É claro que essa atribuição de efeito suspensivo aos embargos deve ser adotada em situações excepcionais, sobretudo quando existem quantias vultosas a serem levantadas. Na grande maioria dos casos, em que a execução envolve valores modestos ou a parte exequente apresenta solvabilidade, é preferível não retirar a agilidade da execução, satisfazendo-se desde logo o crédito.
[1] Em de Instituições de Direito Processual Civil, Vol. IV, São Paulo: Malheiros, 2004 pp. 765-766.
[2] Manual do Processo de Execução, 8a. ed., São Paulo: Revista dos Tribunais, 2002, pp. 1.293-1.294.
[3] STJ-4a. Turma, REsp 347.455, rel. Min. Sálvio de Figueiredo, j. 6.7.02, DJU 24.3.03.
[4] STJ-3a. Turma, REsp 144.127, rel. Min. Waldemar Zveiter, j. 15.10.98, DJU 23.5.94.
[5] E desde que a execução já esteja garantida por penhora, depósito ou caução suficientes (parte final do § 1o.).
[6] Theotônio Negrão argumenta que a modificação legislativa em questão configurou um retrocesso, na medida e que retira a força da execução na pendência de apelação voltada contra a rejeição dos embargos. Nota 4 ao art. 587. Código de Processo Civil e Legislação Processual em vigor.
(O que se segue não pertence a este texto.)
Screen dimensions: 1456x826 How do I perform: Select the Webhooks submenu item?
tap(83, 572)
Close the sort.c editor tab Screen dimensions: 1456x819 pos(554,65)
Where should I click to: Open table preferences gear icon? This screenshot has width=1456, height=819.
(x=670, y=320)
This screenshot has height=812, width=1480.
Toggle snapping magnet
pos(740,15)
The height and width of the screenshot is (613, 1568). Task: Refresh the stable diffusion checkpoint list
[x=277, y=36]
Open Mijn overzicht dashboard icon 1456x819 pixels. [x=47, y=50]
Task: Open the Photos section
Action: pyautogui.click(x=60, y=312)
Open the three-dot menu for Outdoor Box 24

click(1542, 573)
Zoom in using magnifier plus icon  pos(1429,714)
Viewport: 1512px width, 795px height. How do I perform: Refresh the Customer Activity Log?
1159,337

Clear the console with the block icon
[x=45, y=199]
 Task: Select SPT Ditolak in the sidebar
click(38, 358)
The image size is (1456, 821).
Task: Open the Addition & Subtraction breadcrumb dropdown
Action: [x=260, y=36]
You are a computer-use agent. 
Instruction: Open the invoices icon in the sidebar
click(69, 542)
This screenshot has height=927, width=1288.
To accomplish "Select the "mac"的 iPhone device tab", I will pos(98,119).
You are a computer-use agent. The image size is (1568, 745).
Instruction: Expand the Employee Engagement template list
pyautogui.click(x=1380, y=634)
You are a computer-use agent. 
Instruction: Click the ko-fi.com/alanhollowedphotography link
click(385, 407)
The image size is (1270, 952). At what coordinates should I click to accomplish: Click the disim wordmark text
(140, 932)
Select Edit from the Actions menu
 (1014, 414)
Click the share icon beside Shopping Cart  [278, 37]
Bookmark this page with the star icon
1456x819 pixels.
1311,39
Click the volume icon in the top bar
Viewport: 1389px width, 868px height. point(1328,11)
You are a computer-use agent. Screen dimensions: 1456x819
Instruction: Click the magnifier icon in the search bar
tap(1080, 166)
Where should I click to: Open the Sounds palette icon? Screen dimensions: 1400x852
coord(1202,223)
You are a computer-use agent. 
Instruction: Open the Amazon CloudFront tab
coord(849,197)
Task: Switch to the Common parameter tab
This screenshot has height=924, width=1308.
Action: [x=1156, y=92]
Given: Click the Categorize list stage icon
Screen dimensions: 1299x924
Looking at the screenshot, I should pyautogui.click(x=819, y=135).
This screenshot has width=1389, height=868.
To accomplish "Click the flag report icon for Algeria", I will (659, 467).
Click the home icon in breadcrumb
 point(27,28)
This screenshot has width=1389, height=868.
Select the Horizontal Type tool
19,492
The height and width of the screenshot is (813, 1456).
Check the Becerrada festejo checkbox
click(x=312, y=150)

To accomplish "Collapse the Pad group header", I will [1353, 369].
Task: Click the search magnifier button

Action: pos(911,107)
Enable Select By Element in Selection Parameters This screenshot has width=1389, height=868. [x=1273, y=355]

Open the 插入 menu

Editora Saraiva. 42a. edição, p. 752.
[7] Proporcionada pela Lei 11.382, de 6.12.06.
[8] O art. 791, I, do CPC, também prevê a suspensão da execução “no todo ou em parte, quando recebidos com efeito suspensivo os embargos à execução (art. 739-A)”.
[9] Nesse sentido: JTJ 204/184, RJ 276/95.
[10] O STJ admite o recebimento, em ambos os efeitos, da apelação contra sentença que julga improcedentes embargos do devedor: “Havendo risco de irreversibilidade da execução definitiva, tornando inútil o eventual êxito do executado no julgamento final dos embargos, poderá o embargante, desde que satisfeitos requisitos genéricos da antecipação de tutela (fumus boni juris e periculum in mora), socorrer-se de uma peculiar medida antecipatória, oferecida pelo art. 558 do CPC: a atribuição de efeito suspensivo ao recurso” (STJ-1a. T., REsp 450.259, rel. Min. Castro Meira, j. 21.10.04, DJU 16.11.04). No mesmo sentido: STJ-1ª. Turma, REsp 652346-RJ, rel. Min. Teori Albino Zavascki, ac. un., j. 21.10.04, DJ 16.11.04; STJ-2ª. Turma, REsp 608178-SC, rel. Min. Castro Meira, j. 03.06.04, DJ 16.08.04.